• [Instruction] Put the rows from the one containing "The image size is (735, 735)." through the one containing "center [297, 78].", both included, into a Markdown table with the columns Number and Line. Leave out blank lines.

• [Source records]
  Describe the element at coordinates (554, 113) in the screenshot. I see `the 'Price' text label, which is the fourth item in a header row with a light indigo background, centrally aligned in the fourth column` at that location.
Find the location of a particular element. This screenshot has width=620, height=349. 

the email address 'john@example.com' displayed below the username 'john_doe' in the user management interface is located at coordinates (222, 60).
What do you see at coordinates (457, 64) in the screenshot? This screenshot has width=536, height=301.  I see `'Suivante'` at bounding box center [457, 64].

==

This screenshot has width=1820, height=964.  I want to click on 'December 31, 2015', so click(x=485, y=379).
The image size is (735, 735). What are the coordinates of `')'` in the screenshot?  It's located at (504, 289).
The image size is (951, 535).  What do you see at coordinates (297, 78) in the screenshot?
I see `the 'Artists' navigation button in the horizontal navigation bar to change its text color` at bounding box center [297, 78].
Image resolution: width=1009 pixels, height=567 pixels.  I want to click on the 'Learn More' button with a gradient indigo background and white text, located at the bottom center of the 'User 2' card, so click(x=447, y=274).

---

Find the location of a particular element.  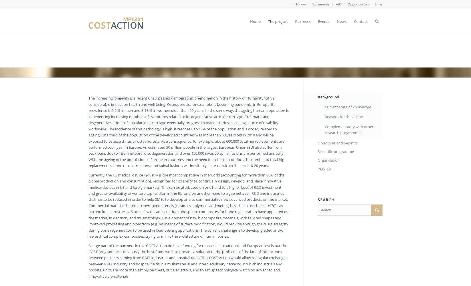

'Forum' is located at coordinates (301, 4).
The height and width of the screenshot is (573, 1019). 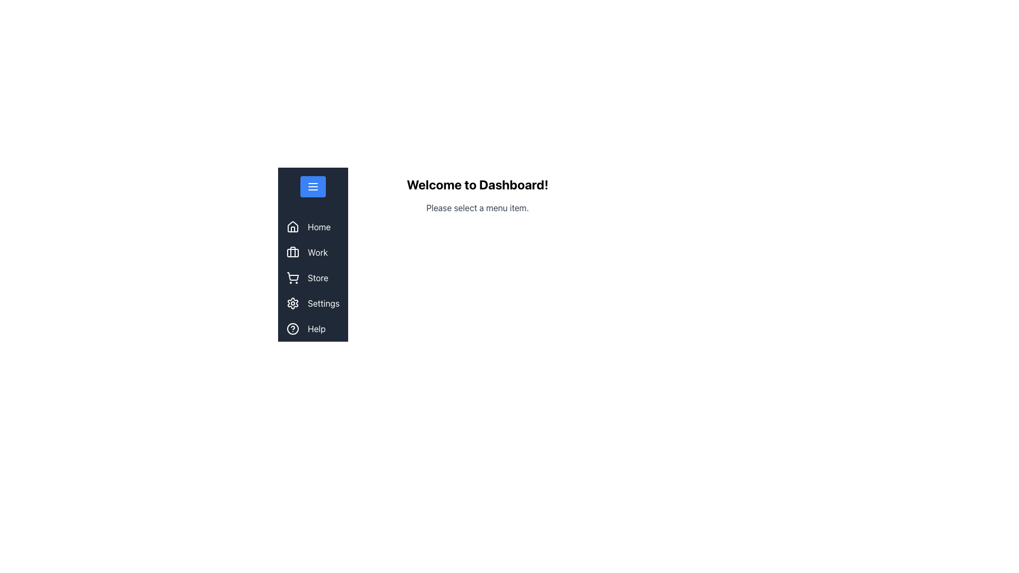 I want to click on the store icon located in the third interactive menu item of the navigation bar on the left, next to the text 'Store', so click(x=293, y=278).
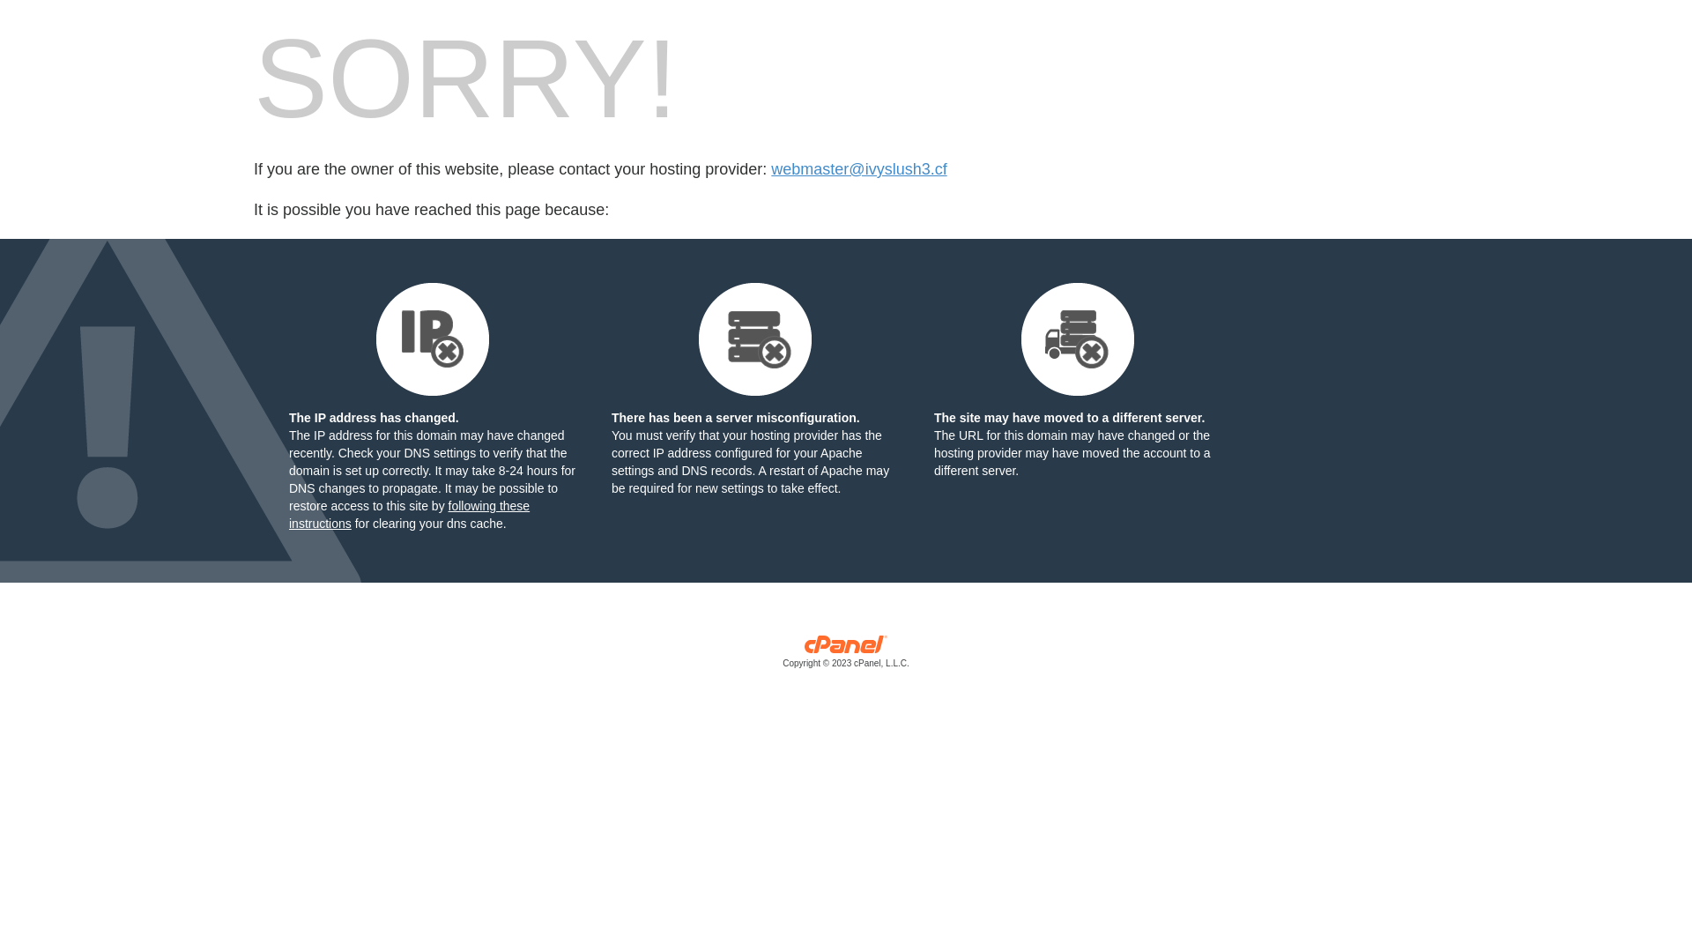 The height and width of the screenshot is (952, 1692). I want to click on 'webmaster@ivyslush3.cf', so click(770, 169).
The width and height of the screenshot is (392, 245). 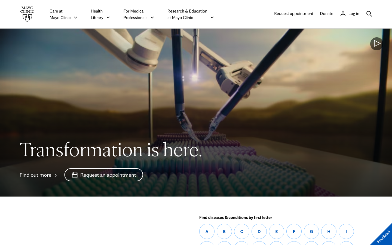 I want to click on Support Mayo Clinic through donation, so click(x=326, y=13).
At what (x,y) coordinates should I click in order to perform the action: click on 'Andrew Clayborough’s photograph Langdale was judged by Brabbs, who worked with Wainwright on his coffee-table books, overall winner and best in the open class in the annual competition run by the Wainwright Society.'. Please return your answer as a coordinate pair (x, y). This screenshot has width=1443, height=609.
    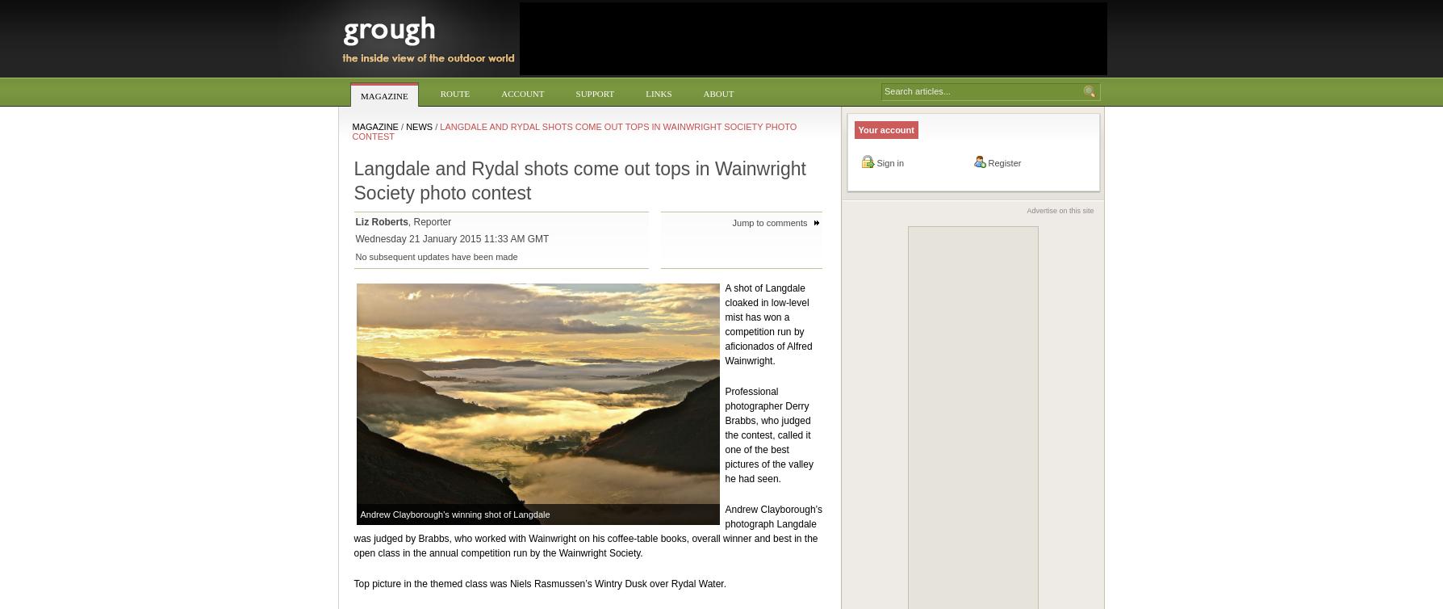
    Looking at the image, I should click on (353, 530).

• [Complete output]
| Number | Line |
|---|---|
| 1 | The image size is (735, 735). What are the coordinates of `')'` in the screenshot?  It's located at (504, 289). |
| 2 | The image size is (951, 535).  What do you see at coordinates (297, 78) in the screenshot? |
| 3 | I see `the 'Artists' navigation button in the horizontal navigation bar to change its text color` at bounding box center [297, 78]. |